--- Start Data ---

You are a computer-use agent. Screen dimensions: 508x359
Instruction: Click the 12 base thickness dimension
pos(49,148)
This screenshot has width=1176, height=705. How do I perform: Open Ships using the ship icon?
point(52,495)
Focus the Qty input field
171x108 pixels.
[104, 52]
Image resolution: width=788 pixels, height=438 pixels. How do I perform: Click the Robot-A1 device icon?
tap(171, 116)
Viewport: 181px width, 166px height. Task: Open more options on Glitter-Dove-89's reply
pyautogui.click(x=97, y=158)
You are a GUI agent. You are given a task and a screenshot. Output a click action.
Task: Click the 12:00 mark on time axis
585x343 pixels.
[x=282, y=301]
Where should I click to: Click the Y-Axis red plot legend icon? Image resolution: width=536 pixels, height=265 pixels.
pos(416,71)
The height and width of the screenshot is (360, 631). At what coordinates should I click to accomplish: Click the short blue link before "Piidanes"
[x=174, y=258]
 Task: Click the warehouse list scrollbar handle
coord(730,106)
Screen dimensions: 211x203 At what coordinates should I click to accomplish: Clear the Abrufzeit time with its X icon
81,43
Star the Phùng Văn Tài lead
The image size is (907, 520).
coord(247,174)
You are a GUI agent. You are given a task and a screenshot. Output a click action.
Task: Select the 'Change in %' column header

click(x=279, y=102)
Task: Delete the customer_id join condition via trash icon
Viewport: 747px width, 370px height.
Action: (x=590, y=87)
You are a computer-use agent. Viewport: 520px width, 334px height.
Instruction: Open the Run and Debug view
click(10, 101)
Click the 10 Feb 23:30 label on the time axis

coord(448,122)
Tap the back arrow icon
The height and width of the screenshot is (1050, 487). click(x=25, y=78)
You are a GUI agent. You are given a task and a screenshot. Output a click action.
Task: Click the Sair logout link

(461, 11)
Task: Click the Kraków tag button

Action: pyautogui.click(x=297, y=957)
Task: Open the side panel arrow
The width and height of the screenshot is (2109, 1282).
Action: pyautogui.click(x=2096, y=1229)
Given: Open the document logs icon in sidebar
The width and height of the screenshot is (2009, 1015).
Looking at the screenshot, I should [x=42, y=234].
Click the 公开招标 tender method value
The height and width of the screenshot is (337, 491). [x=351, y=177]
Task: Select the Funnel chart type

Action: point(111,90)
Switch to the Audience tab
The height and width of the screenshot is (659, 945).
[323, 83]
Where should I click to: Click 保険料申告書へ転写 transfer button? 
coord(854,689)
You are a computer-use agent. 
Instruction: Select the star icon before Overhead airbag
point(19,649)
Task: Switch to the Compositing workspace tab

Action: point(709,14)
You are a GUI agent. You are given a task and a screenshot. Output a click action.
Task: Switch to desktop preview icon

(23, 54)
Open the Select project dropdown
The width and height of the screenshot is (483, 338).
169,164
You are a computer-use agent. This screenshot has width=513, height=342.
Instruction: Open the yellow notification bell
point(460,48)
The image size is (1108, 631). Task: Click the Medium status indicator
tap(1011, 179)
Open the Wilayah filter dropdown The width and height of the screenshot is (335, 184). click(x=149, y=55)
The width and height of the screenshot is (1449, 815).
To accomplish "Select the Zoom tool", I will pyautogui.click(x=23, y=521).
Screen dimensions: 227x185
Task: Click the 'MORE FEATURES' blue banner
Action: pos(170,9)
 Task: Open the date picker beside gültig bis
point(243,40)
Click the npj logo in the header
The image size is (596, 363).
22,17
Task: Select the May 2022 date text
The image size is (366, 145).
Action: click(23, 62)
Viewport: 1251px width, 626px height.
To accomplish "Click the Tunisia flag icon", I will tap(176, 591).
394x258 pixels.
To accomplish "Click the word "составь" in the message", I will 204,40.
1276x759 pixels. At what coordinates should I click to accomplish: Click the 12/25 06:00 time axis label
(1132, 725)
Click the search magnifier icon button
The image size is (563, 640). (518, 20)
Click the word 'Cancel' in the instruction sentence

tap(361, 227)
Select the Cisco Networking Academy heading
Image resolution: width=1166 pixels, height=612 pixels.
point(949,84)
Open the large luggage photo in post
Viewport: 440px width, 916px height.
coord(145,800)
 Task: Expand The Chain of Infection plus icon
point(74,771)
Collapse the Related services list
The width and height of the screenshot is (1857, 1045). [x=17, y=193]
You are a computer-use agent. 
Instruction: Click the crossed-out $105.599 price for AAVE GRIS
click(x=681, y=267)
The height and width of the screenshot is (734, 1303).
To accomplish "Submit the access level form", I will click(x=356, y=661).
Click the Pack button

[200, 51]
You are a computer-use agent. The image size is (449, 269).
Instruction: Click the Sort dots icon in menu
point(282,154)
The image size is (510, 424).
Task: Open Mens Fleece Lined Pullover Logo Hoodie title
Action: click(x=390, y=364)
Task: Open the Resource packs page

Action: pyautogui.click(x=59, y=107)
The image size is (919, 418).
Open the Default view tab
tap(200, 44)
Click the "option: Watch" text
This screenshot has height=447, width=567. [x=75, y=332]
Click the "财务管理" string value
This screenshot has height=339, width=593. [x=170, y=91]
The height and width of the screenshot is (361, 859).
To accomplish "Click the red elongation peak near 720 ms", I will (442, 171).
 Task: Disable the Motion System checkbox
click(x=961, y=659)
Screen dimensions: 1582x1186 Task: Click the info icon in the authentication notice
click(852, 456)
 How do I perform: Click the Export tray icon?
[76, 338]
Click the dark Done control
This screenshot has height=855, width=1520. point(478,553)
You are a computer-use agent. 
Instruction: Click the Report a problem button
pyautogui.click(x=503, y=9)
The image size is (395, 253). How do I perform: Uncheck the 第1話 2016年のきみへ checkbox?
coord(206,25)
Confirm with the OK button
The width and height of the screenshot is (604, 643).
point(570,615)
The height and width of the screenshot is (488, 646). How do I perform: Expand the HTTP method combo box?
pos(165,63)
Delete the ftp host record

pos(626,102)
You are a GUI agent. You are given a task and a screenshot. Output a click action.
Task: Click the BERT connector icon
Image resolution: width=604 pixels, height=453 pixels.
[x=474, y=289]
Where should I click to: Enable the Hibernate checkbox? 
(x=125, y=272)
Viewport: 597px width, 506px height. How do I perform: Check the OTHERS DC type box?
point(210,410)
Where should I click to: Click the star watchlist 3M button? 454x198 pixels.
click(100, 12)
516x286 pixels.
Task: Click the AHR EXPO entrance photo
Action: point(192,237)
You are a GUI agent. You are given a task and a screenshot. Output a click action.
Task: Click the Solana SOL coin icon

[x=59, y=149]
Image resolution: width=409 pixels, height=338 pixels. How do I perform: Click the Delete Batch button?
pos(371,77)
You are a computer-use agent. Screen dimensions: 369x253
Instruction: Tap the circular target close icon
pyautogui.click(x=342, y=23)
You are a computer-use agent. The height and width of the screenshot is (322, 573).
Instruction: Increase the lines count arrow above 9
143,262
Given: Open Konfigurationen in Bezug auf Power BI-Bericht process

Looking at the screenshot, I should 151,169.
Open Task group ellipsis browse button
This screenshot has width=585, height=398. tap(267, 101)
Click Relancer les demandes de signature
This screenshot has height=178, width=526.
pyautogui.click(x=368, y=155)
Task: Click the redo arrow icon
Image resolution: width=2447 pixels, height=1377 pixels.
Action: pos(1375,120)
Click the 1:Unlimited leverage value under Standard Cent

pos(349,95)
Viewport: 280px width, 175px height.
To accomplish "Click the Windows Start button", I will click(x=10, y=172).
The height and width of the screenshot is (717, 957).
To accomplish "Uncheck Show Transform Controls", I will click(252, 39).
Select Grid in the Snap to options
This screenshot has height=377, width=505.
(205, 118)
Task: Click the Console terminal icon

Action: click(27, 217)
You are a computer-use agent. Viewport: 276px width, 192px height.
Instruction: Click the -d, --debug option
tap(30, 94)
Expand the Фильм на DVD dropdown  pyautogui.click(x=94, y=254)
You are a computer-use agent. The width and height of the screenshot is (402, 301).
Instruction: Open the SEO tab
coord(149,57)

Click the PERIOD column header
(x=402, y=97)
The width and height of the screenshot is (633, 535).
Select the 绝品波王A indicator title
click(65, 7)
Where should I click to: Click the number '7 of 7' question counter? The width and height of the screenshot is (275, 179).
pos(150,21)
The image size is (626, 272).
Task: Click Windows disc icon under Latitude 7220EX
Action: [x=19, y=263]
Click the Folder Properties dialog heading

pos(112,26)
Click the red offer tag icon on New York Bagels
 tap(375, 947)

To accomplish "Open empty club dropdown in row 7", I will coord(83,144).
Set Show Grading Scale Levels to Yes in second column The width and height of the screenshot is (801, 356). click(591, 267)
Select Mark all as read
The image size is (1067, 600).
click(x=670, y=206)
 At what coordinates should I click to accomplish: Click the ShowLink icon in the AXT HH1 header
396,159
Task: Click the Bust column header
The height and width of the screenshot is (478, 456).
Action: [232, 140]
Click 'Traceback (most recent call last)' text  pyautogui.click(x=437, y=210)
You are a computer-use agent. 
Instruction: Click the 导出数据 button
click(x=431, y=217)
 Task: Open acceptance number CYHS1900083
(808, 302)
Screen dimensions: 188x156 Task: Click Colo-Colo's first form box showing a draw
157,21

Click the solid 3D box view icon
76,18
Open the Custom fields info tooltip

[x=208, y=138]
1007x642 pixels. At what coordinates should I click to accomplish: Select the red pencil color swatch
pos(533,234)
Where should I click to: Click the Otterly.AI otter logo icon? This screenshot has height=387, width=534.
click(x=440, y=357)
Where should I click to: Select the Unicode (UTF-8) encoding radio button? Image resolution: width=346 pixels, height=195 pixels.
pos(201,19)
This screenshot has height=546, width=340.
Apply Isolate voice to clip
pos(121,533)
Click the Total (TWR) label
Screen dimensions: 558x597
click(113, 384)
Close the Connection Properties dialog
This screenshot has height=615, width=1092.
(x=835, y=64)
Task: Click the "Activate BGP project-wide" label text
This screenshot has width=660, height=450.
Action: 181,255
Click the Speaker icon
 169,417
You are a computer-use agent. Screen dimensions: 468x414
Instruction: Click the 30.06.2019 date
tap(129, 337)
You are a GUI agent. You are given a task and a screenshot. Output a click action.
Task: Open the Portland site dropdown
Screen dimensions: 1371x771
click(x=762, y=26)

--- End Data ---

§ Task description
Copy the lines above word for word, starting at the line that contains "You are a computer-use agent. Viewport: 276px" and stopping after the line that contains "click(65, 7)".

§ Output for this exercise
You are a computer-use agent. Viewport: 276px width, 192px height.
Instruction: Click the -d, --debug option
tap(30, 94)
Expand the Фильм на DVD dropdown  pyautogui.click(x=94, y=254)
You are a computer-use agent. The width and height of the screenshot is (402, 301).
Instruction: Open the SEO tab
coord(149,57)

Click the PERIOD column header
(x=402, y=97)
The width and height of the screenshot is (633, 535).
Select the 绝品波王A indicator title
click(65, 7)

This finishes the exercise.